Single by Green Leaves
- Released: April 4, 2001
- Genre: J-pop; dance-pop; disco;
- Length: 3:55
- Label: Pony Canyon
- Songwriter: Hideki Fujisawa

= Yatta (song) =

"Yatta!" (やった "Hooray") is a 2001 parody song by the fictional Japanese boy band Green Leaves (はっぱ隊, Happa-tai). The song title, yatta, is the past tense of the Japanese verb yaru ("to do"), an exclamation meaning "It's done!", "I did it!", "Ready!" or "All right!" The song and video have been used as a web culture in-joke on many different websites.

==History==
The song was first performed as a sketch on the Japanese sketch comedy show Adventures of a Laughing Dog (笑う犬の冒険, Warau Inu no Bōken), known as Silly Go Lucky in the United States, where Happa-tai is portrayed by some of Japan's most well-known comedians. The song was written by Hideki Fujisawa, otherwise known as Dance Man (dansu man;ダンス☆マン), who has also written songs for Morning Musume and the animated TV series Sgt. Frog.

On April 4, 2001, "Yatta!" was released under the Pony Canyon label in Japan. It surprisingly hit No. 6 in the charts and went triple-platinum in Japan within a number of weeks. While the song was intended to be humorous, some viewers outside Japan assumed it to be earnest, perhaps due to the obvious work that went into the special effects in the video. The incomprehensibility of such an elaborate video enhanced its popularity among Western audiences who could not understand the Japanese lyrics.

The actors who performed as Happa-tai were brought to perform "Yatta!" in the US on Jimmy Kimmel Live!. Host Jimmy Kimmel compared himself to Ed Sullivan introducing the Beatles in their first American performance.

==Music video==
The video features the band members singing and dancing exuberantly. Their signature moves include flexing their biceps and hopping from one foot to the other, performed while wearing only underwear with a large green Monstera leaf on the front, and white sneakers when outdoors. Their synchronized dancing and personalized poses for the camera parody the boy band craze of the early 2000s, while the sketch satirizes many of the stereotypes of Japanese pop culture, mainly doramas, sports TV shows and the shōjo manga aesthetic.
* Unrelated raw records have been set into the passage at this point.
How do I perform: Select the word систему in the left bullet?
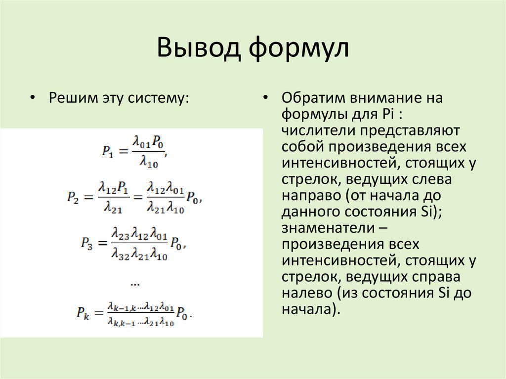[x=163, y=97]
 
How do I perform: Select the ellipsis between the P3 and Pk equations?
[x=135, y=284]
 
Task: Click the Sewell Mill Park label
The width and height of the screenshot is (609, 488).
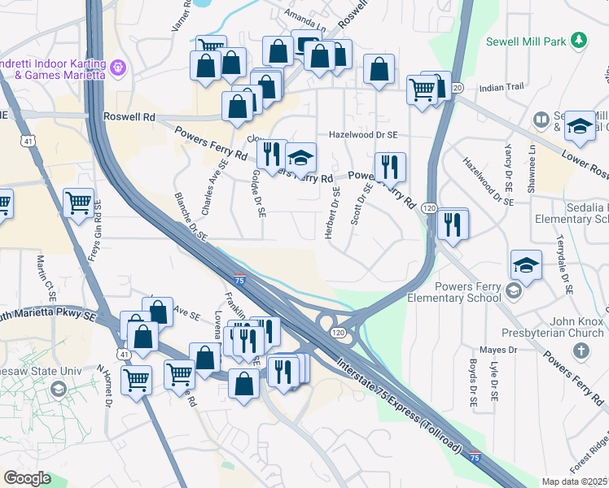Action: (x=526, y=41)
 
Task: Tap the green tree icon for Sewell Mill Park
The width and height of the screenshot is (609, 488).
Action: (x=578, y=39)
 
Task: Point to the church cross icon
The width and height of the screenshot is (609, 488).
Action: (x=581, y=350)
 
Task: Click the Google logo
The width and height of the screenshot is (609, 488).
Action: (x=27, y=478)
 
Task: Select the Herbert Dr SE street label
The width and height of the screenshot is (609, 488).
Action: (x=333, y=213)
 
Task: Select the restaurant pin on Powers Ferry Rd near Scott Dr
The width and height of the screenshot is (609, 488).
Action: (x=390, y=167)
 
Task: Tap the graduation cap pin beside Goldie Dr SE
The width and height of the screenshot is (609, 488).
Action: (x=300, y=157)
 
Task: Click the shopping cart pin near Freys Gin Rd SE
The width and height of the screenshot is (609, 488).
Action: (x=78, y=203)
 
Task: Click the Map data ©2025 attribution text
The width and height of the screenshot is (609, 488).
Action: (x=575, y=481)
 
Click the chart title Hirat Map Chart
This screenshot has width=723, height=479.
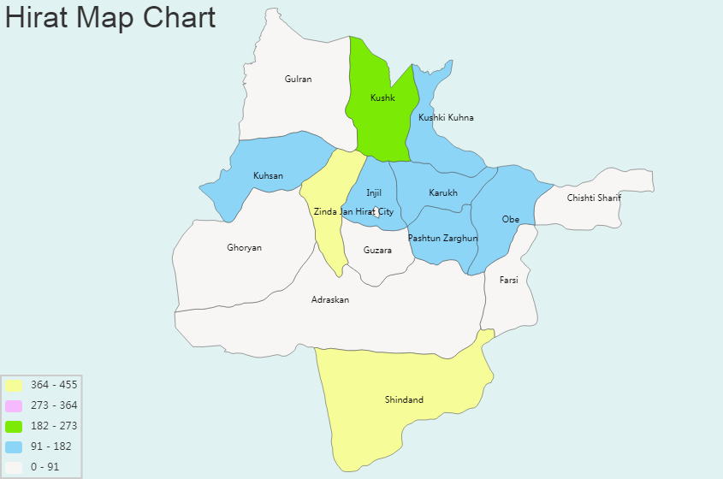(110, 18)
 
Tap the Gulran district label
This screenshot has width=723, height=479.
(299, 80)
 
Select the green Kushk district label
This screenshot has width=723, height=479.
(382, 98)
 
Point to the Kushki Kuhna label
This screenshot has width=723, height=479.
(446, 117)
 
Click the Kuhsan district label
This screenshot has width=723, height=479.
(268, 176)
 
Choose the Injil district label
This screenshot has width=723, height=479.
(374, 193)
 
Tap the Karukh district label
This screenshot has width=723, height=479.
(443, 193)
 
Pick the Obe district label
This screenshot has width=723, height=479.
(511, 220)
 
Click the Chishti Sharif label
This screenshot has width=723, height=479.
(594, 198)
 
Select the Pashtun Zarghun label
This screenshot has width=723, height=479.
(442, 239)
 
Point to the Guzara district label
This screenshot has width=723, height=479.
(377, 251)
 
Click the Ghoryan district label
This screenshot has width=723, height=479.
(245, 248)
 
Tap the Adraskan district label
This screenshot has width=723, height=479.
(330, 300)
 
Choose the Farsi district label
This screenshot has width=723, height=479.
(509, 280)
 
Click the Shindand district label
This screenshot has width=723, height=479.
(404, 400)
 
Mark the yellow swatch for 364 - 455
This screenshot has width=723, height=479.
(13, 385)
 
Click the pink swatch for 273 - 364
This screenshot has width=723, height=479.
(13, 405)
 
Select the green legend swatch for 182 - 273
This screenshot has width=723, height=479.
(13, 426)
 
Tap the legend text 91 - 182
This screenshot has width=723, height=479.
(51, 446)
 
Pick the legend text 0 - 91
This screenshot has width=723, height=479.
(46, 467)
This includes a group shot on a street filled with floating sakura blossoms, with the band's members posing energetically towards the camera, and a brief romantic interlude during the song's bridge, where a member receives a smile from a woman passing by in the street and stares at her longingly before being comforted by his partners.

== Members of Green Leaves ==
- Kiyotaka Nanbara (leader)
- Jun Nagura
- Taizo Harada
- Ken Horiuchi
- Jun Oki
- Noboru Ouchi (replaced by Ryuhei Ueshima during the band's reunion on Jimmy Kimmel Live!)